Thursday, February 28, 2008

The sustainable graphics toolchain

 

Every day I'm a bit more overwhelmed at the abundance of graphics tools that are waiting to line up and take their place in my graphics toolchain. I now have more graphics software installed on my computers than I believe I ever had, and every single title has some unique purpose.

The most exciting part of this is the fact that I get to choose the tools I use - that's one of the advantages to owning a business.

I decided early on that I wanted to use sustainable, open source software for my business, whenever possible. First, many of my clients are very sustainability-minded and they know the danger of using "proprietary," "temporary," and "short-term" solutions. Using sustainable software makes sense to them - I like how they think. Second, why would anybody running a business tie himself to proprietary software, unless it was absolutely unavoidable? I'm lucky enough to be able to use sustainable software most of the time without running into trouble. When the city I live in commissioned the 3D model you see above (the example you see has had a complete texture overhaul, but the model's the same), did they know it was made with sustainable software? No. Do they care? Doubt it. But I am happy that there's no license that will ever lapse and lock up that artwork on my hard drive, keeping me from improving on it. There's no chance that the software developer will abandon the software that made the artwork, keeping it locked up, out of distribution, and unsupported.

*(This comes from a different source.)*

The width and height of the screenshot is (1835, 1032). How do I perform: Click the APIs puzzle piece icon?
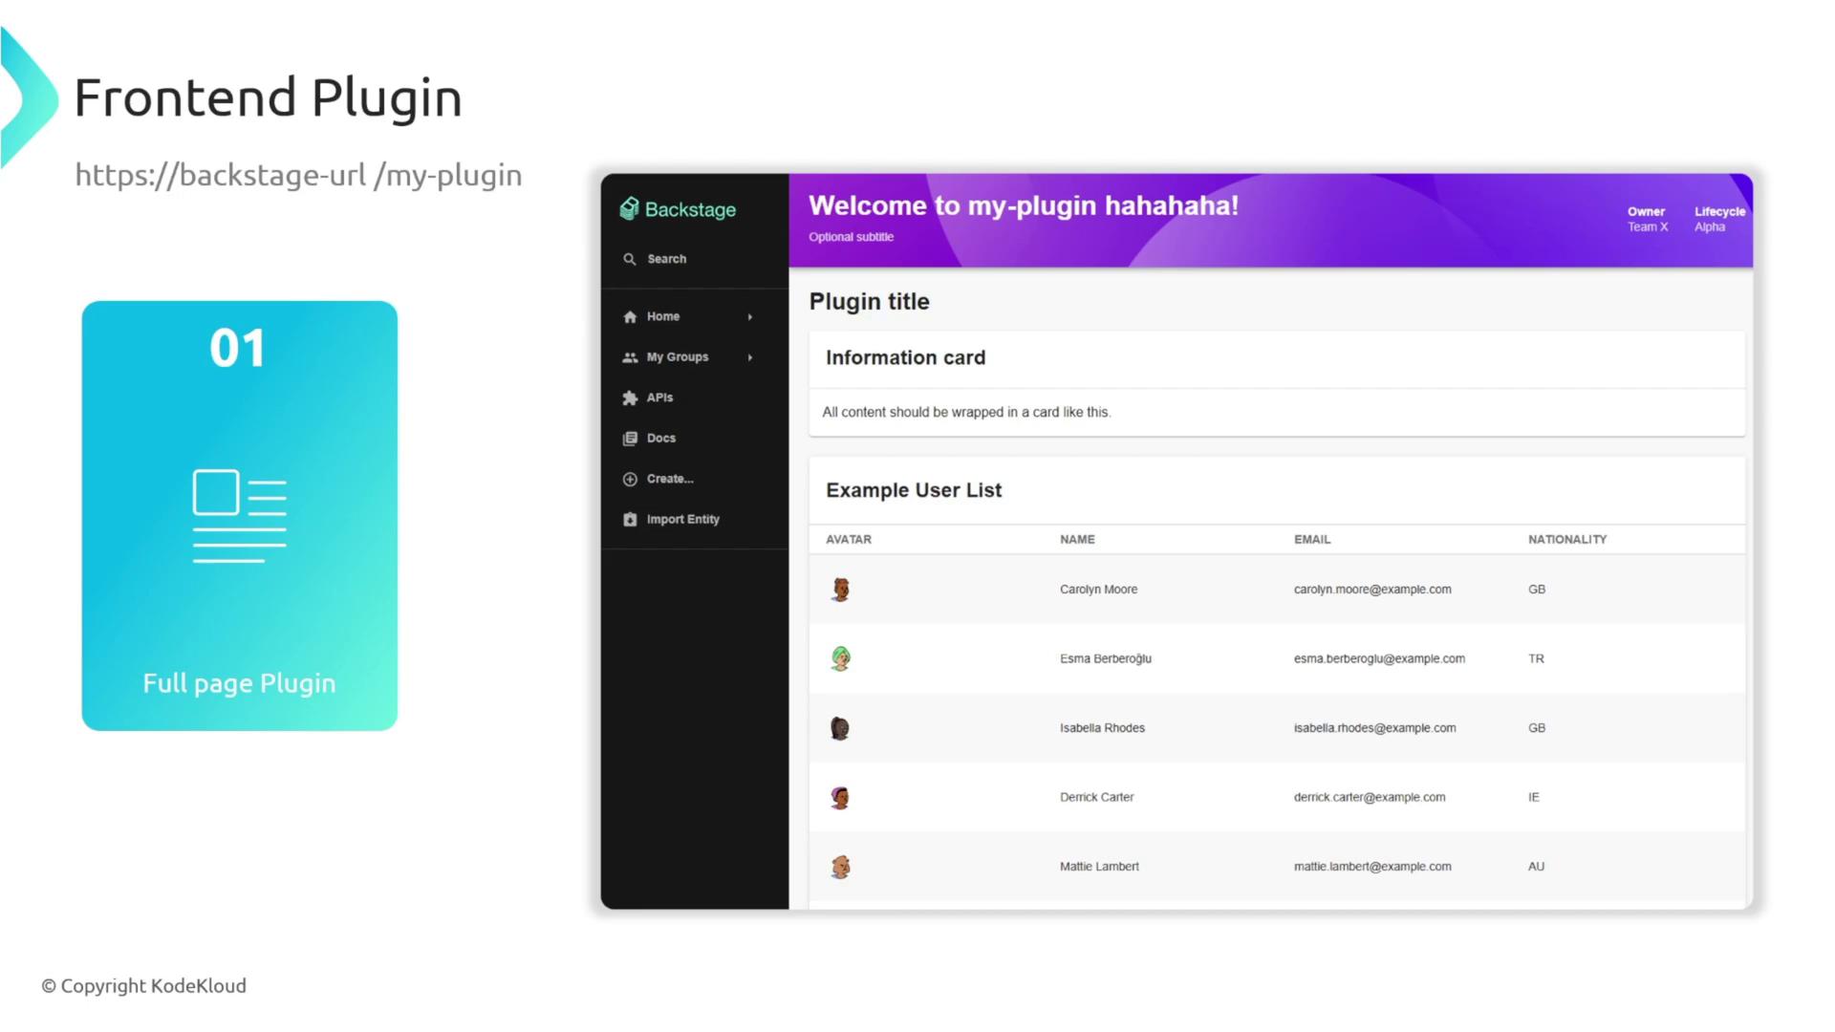coord(630,398)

My final reason for being picky about the software is the most fun: I get to be as involved as I like in the software development process. Looking at the image above, there is one HUGE feature used in its creation that I had suggested to the software developer. He implemented the feature, I created the artwork, and now I feel really glad I got involved in the software development process (as small as my role may be). I've even had people send me re-compiled, upgraded versions of the software when they noticed I asked for a specific feature that I couldn't do without on a big project. Impossible to do with proprietary software.